Molecular mechanism of Wilms tumor 1-associated protein in diabetes-related dry eye disease by mediating m6A methylation modification of lncRNA NEAT1.

Dry eye disease (DED) is often secondary to diabetes mellitus (DM). We explored the action of Wilms tumor 1-associated protein (WTAP) in DM-DED via lncRNA NEAT1 m6A methylation. DM-DED mouse models were treated with sh-WTAP/sh-NEAT1 plasmid, followed by assessment of corneal epithelial damage/histopathological changes.
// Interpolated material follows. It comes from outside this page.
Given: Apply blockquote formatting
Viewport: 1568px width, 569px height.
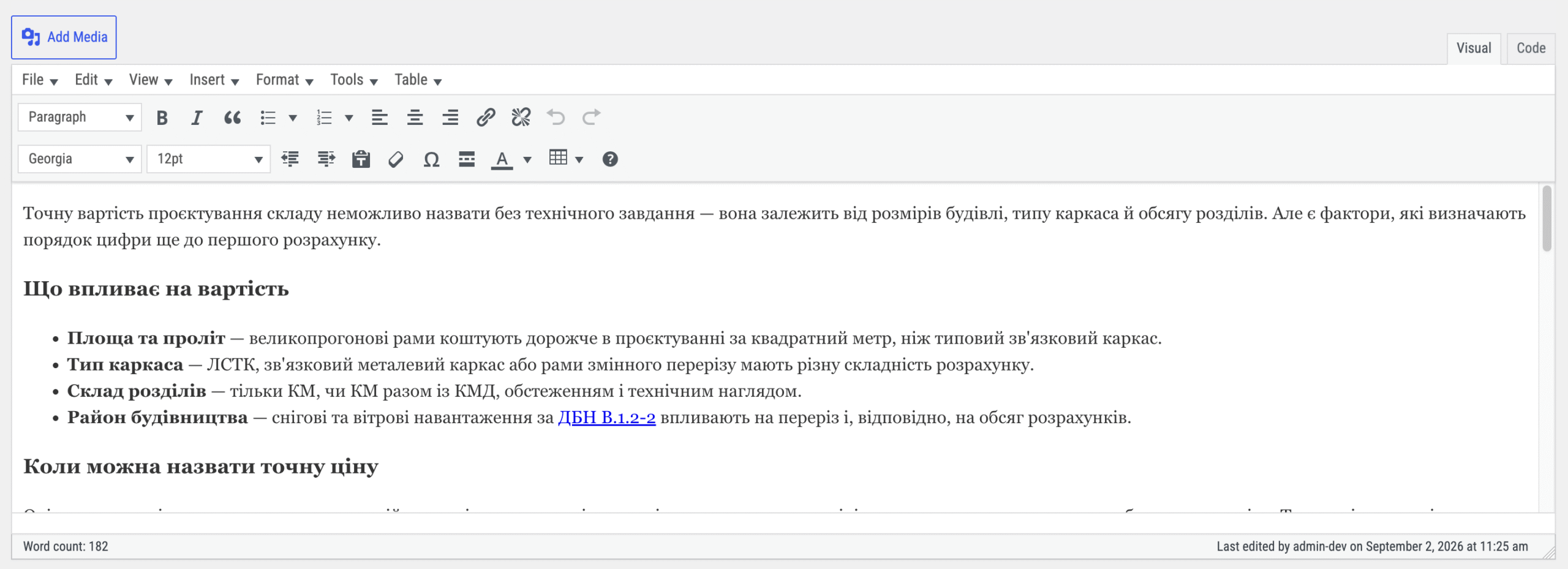Looking at the screenshot, I should point(232,118).
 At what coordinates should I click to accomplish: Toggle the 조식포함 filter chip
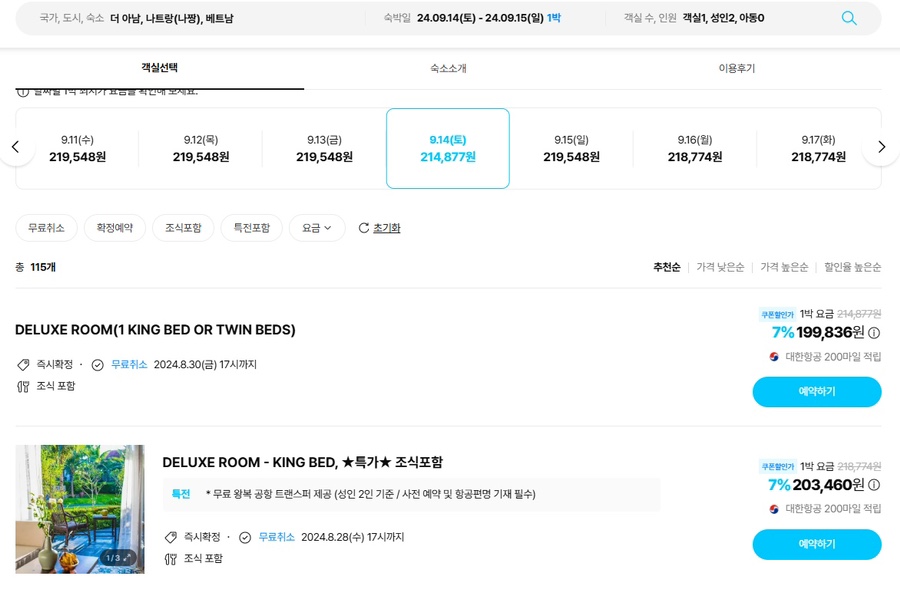click(x=183, y=228)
HCE-2 cells were exposed to hyperosmotic conditions to establish in vitro DED models and treated with oe-NEAT1/sh-NEAT1/sh-WTAP/nigericin (an NLRP3 inflammasome inducer). Cell viability/apoptosis were evaluated by CCK-8/TUNEL. The levels of WTAP/NEAT1/inflammatory factors/NLRP3 inflammasome- and apoptosis-related markers were determined. m6A modification was examined by MeRIP-qPCR and NEAT1 stability was also detected. DM-DED mice exhibited up-regulated WTAP/NEAT1 expression and severe corneal damage, whereas WTAP/NEAT1 knockdown alleviated inflammation/corneal damage. In hyperosmolarity-induced HCE-2 cells, NEAT1 aggravated inflammation and apoptosis, while NEAT1 knockdown suppressed NLRP3 inflammasome activation and ameliorated cell injury. Hyperosmolarity-induced WTAP expression increased m6A modification and NEAT1 mRNA stability. WTAP mediated m6A methylation of NEAT1 and NLRP3 inflammasome activation in DM-DED mice. Collectively, WTAP upregulates NEAT1 expression and facilitates NLRP3 inflammasome activation by increasing m6A methylation, thereby accelerating DM-DED development. WTAP or lncRNA NEAT1 may become a therapeutic target for DM-DED, which offers a theoretical foundation for the investigation and advancement of nanocarrier-based targeted therapeutic medications for DM-DED.